Click-target data
********************

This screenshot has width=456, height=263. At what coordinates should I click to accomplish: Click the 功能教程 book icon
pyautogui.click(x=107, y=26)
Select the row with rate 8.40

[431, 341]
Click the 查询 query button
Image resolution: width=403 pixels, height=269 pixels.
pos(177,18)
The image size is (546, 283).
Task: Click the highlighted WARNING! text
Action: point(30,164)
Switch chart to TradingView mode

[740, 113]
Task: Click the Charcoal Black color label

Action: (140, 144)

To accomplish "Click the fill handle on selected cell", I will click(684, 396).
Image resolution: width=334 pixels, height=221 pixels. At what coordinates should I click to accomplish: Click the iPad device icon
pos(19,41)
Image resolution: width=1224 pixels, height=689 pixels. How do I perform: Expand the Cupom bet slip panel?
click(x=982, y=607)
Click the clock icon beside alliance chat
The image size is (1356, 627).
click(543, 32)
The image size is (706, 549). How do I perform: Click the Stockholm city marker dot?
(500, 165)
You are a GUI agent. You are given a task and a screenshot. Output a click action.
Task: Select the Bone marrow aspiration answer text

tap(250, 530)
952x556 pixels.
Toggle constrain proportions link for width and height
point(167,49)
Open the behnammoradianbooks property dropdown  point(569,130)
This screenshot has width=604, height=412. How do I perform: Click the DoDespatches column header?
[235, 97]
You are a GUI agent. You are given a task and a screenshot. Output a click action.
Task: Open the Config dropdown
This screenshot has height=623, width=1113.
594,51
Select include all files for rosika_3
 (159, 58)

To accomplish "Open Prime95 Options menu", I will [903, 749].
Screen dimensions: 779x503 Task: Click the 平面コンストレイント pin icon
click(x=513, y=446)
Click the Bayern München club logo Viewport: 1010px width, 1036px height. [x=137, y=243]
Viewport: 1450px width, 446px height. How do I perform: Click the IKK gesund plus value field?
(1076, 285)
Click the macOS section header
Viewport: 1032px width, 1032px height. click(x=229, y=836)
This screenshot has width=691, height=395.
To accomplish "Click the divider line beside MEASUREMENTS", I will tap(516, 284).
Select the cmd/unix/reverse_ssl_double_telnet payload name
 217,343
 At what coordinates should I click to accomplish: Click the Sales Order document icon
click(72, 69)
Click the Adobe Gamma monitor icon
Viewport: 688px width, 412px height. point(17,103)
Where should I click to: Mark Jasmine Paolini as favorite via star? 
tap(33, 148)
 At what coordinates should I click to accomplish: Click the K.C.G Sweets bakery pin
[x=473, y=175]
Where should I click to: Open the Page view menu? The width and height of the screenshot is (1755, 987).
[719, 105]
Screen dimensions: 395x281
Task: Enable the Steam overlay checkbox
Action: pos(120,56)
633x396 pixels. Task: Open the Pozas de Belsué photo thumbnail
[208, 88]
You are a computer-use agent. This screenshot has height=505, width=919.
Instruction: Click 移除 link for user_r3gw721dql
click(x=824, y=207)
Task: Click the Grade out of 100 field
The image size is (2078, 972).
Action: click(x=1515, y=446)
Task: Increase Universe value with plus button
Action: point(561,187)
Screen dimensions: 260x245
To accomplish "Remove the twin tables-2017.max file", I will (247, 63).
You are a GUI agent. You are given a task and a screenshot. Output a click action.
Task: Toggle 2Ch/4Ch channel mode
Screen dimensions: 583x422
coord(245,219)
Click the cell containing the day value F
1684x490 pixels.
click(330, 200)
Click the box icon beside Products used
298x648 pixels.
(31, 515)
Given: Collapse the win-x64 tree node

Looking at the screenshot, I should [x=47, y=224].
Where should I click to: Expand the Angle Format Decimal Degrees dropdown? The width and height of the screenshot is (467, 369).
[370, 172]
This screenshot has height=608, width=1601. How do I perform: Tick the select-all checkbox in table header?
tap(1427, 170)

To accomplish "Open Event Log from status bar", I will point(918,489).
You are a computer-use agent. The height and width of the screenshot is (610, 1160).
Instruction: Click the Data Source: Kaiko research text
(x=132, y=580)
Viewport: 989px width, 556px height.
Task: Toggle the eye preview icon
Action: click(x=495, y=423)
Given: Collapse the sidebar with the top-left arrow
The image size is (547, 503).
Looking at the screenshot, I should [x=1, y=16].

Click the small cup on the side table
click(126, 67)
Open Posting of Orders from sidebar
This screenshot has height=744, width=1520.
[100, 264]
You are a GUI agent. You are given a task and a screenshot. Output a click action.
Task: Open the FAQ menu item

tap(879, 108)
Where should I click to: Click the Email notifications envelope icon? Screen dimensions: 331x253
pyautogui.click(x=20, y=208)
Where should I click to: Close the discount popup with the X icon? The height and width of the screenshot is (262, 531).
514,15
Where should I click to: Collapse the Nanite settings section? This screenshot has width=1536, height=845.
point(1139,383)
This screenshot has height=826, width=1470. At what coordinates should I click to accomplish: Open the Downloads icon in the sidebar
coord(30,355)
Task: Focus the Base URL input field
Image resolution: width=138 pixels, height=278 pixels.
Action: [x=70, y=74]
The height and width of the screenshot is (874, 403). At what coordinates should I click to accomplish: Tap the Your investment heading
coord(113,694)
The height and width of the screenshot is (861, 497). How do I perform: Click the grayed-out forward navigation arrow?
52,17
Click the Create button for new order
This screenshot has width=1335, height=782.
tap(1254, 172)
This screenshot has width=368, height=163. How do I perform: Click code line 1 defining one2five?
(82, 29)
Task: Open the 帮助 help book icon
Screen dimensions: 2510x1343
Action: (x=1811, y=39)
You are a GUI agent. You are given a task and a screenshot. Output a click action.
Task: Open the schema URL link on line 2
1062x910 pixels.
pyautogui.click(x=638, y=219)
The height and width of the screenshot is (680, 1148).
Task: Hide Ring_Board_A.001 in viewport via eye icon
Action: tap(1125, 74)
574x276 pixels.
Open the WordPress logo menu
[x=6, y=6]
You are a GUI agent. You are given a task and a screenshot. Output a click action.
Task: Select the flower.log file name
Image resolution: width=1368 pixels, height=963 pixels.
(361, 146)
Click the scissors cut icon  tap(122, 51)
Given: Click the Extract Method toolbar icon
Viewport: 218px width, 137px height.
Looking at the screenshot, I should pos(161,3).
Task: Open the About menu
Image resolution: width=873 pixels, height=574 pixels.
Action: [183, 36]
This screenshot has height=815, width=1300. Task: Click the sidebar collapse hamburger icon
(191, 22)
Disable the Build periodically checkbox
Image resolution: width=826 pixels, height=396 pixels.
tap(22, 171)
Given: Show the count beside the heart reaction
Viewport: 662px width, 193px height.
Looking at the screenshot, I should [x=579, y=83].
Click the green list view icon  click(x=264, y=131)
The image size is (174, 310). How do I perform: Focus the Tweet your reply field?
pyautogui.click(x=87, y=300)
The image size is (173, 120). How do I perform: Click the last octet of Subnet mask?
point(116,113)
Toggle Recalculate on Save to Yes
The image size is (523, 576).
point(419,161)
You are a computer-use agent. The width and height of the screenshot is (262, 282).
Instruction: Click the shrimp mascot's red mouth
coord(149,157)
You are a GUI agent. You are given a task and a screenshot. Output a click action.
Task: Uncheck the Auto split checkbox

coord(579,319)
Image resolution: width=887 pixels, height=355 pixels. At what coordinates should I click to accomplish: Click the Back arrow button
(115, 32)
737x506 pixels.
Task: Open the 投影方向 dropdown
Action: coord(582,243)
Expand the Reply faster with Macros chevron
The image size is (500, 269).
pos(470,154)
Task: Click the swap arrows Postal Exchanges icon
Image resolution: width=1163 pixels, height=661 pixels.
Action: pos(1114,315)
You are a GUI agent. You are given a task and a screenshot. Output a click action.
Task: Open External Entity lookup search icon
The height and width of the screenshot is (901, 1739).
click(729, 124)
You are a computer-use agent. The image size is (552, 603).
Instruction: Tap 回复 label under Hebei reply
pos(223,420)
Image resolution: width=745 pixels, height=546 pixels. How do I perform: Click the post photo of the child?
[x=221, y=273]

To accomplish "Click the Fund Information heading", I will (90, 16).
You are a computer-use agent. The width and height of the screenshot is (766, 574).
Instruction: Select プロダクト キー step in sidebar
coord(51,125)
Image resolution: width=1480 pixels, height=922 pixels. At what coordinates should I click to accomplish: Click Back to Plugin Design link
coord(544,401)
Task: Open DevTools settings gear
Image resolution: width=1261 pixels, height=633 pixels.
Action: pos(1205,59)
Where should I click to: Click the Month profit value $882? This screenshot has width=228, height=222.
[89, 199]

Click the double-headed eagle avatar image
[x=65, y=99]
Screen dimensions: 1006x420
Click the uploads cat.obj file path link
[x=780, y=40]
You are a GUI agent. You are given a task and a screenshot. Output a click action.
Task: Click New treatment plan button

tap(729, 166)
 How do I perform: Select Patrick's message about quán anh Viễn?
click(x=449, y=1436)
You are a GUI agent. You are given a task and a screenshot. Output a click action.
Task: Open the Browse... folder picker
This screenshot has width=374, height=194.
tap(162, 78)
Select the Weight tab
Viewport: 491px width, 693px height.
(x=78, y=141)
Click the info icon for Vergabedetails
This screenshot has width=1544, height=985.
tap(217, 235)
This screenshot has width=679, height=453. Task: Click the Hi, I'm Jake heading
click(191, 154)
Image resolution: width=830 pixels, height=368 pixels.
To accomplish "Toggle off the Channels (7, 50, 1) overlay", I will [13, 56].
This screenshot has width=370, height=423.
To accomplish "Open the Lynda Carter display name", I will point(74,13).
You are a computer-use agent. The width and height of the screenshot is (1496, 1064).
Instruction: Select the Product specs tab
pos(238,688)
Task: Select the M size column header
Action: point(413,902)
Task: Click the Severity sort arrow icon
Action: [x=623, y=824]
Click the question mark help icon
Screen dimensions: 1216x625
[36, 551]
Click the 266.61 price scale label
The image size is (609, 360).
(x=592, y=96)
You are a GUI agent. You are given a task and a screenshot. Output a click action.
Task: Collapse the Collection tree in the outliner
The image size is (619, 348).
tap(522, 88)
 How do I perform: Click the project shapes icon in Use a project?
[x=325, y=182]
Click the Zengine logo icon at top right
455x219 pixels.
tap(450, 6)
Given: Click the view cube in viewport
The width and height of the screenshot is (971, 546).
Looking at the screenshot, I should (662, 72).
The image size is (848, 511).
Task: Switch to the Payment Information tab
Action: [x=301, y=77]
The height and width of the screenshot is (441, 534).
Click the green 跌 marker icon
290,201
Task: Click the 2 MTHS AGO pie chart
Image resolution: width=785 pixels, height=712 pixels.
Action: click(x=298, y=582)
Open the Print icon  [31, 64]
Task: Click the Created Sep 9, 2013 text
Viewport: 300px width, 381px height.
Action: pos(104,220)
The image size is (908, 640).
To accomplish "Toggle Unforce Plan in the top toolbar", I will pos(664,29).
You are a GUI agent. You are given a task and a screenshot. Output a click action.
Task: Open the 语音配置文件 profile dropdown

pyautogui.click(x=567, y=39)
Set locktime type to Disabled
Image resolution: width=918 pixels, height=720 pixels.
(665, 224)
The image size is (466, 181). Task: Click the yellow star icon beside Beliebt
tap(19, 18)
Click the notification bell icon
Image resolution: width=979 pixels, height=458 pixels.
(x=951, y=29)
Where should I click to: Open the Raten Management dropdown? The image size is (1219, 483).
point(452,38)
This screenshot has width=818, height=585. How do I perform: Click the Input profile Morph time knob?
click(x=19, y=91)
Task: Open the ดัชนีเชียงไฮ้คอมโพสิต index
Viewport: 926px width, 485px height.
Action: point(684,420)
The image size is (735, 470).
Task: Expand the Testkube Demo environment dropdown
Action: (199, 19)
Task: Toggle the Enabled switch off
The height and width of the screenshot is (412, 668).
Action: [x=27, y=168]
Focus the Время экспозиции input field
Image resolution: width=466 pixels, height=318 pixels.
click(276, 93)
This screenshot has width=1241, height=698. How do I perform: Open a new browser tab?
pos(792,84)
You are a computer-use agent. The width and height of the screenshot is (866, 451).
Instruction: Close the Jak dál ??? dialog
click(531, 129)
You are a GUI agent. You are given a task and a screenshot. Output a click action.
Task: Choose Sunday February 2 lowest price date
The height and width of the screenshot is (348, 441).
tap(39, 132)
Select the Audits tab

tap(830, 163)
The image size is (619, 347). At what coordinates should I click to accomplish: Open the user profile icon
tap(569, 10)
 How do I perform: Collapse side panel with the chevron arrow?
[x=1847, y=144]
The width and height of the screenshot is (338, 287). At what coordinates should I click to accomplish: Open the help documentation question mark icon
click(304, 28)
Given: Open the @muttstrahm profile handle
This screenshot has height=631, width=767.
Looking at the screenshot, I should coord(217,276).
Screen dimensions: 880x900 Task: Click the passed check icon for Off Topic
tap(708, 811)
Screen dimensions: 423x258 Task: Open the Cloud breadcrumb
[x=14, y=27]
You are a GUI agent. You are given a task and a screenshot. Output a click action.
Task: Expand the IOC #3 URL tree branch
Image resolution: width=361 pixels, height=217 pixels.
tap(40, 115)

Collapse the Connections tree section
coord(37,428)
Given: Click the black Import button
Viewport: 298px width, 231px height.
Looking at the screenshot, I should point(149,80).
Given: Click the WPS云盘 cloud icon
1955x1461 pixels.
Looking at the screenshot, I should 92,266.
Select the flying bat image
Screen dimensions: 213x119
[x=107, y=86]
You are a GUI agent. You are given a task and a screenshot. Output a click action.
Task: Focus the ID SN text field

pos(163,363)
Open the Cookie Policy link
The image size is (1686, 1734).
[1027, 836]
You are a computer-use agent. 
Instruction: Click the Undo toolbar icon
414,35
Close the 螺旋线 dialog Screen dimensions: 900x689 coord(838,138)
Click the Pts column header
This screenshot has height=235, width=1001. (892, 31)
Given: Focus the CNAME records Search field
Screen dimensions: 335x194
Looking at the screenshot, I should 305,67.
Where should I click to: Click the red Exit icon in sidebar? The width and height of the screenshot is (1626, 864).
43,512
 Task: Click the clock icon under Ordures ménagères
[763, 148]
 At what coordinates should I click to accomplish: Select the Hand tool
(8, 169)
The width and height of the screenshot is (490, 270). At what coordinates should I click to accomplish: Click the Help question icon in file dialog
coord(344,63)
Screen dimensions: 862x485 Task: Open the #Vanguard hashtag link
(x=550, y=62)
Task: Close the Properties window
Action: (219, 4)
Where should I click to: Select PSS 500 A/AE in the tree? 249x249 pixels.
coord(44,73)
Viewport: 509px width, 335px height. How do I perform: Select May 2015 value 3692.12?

********************

== Problem ==
Please edit the rows from the very first line up to and including the line with "point(167,49)", replacing "Stockholm" with "Oslo" and keeping everything else unchanged.

== Expected output ==
This screenshot has width=456, height=263. At what coordinates should I click to accomplish: Click the 功能教程 book icon
pyautogui.click(x=107, y=26)
Select the row with rate 8.40

[431, 341]
Click the 查询 query button
Image resolution: width=403 pixels, height=269 pixels.
pos(177,18)
The image size is (546, 283).
Task: Click the highlighted WARNING! text
Action: point(30,164)
Switch chart to TradingView mode

[740, 113]
Task: Click the Charcoal Black color label

Action: (140, 144)

To accomplish "Click the fill handle on selected cell", I will click(684, 396).
Image resolution: width=334 pixels, height=221 pixels. At what coordinates should I click to accomplish: Click the iPad device icon
pos(19,41)
Image resolution: width=1224 pixels, height=689 pixels. How do I perform: Expand the Cupom bet slip panel?
click(x=982, y=607)
Click the clock icon beside alliance chat
The image size is (1356, 627).
click(543, 32)
The image size is (706, 549). How do I perform: Click the Oslo city marker dot?
(500, 165)
You are a GUI agent. You are given a task and a screenshot. Output a click action.
Task: Select the Bone marrow aspiration answer text

tap(250, 530)
952x556 pixels.
Toggle constrain proportions link for width and height
point(167,49)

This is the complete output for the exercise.